(Saved data entries)
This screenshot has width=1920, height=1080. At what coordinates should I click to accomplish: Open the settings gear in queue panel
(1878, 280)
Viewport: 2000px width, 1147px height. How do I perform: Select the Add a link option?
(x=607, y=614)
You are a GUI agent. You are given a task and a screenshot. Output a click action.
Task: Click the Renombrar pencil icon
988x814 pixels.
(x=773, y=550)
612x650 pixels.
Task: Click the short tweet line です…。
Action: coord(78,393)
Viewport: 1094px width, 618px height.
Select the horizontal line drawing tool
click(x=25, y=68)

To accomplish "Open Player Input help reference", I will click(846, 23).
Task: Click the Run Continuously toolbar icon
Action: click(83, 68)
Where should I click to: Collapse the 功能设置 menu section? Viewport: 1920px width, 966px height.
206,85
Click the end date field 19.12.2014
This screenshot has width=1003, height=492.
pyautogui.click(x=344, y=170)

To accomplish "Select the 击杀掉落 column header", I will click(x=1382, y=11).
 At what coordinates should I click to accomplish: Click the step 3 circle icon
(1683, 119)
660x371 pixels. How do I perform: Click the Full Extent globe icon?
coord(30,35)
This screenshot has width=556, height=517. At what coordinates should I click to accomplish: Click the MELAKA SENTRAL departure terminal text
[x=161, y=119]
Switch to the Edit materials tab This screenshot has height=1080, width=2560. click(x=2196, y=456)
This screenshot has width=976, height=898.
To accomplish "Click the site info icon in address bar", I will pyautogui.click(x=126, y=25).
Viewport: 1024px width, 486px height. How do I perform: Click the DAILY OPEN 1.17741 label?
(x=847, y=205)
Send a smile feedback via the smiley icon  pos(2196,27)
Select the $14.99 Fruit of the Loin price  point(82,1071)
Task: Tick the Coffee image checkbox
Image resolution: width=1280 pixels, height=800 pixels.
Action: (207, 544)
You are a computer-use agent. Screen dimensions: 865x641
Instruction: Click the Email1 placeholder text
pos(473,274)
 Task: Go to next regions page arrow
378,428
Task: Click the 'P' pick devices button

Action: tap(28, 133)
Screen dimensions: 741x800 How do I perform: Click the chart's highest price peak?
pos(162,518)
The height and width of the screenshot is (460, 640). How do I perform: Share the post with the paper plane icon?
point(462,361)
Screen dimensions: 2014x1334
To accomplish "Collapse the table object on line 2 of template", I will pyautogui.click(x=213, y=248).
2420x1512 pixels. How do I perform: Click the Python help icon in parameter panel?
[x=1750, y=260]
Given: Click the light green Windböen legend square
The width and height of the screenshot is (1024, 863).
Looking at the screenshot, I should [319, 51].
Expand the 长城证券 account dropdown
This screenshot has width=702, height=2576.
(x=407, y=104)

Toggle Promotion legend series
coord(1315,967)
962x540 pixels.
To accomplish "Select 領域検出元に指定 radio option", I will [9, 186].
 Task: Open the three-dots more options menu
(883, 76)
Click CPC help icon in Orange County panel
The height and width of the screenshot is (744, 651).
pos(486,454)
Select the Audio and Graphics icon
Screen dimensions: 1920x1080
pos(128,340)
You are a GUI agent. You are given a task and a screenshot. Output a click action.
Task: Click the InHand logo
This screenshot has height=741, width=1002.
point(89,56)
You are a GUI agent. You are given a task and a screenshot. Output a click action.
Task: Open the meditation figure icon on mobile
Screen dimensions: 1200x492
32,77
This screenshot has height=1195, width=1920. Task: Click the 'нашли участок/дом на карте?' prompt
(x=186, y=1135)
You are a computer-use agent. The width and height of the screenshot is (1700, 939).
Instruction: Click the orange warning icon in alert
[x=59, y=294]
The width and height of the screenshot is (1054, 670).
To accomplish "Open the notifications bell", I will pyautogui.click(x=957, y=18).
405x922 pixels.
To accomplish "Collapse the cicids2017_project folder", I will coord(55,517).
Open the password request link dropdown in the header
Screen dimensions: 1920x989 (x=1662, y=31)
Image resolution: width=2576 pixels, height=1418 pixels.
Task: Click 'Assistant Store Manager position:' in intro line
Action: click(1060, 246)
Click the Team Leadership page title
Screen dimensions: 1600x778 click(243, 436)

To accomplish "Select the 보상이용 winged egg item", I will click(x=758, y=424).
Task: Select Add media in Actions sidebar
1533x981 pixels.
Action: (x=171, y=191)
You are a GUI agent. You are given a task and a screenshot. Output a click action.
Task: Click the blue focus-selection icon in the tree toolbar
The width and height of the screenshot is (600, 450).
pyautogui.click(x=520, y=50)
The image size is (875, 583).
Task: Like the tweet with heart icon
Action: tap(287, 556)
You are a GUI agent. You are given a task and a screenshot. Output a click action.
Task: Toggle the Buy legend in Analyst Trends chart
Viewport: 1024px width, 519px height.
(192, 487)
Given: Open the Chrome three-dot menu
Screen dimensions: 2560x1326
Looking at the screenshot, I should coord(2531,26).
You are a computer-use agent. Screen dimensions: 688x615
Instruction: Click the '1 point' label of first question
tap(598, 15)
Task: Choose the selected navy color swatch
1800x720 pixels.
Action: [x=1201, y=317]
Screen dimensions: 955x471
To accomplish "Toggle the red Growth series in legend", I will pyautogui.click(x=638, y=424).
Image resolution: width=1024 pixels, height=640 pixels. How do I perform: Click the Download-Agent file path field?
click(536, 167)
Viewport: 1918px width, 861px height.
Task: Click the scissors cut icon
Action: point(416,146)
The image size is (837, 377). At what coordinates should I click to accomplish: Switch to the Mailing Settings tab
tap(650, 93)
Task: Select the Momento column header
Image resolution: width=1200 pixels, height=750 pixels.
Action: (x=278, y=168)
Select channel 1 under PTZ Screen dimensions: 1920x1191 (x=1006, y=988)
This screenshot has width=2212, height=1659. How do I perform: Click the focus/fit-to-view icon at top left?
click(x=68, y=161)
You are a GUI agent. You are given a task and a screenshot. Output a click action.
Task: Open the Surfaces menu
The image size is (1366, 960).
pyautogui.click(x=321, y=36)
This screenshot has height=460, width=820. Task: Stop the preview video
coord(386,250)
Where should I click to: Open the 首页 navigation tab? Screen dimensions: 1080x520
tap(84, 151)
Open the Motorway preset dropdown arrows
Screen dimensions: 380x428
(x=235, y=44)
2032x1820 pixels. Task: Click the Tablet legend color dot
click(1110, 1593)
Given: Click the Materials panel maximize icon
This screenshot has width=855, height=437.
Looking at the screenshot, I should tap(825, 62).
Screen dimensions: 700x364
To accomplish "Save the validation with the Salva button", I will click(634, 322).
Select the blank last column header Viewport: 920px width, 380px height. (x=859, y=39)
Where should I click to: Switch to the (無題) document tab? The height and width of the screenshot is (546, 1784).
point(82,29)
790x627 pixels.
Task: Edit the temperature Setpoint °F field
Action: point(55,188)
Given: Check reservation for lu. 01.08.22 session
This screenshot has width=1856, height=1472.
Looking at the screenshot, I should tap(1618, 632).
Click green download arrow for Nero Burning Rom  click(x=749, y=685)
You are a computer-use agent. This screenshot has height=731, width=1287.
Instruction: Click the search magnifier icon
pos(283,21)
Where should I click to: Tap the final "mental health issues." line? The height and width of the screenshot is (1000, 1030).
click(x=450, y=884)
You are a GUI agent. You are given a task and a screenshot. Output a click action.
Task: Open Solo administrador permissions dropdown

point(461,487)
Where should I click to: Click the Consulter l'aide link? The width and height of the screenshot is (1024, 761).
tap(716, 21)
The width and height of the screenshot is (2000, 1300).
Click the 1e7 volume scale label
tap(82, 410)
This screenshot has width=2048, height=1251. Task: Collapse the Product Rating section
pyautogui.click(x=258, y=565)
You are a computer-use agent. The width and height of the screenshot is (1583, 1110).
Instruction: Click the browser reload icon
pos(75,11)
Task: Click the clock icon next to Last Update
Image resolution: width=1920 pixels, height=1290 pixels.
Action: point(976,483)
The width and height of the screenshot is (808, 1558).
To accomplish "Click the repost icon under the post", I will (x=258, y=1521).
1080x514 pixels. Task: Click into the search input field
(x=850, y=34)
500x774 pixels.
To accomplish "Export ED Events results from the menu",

Task instructions: Please print the part of the material above that opens with the line containing "Task: Click the clock" and closes with the line containing "(x=850, y=34)", both of those lines included, unchanged.

Task output:
Task: Click the clock icon next to Last Update
Image resolution: width=1920 pixels, height=1290 pixels.
Action: point(976,483)
The width and height of the screenshot is (808, 1558).
To accomplish "Click the repost icon under the post", I will (x=258, y=1521).
1080x514 pixels. Task: Click into the search input field
(x=850, y=34)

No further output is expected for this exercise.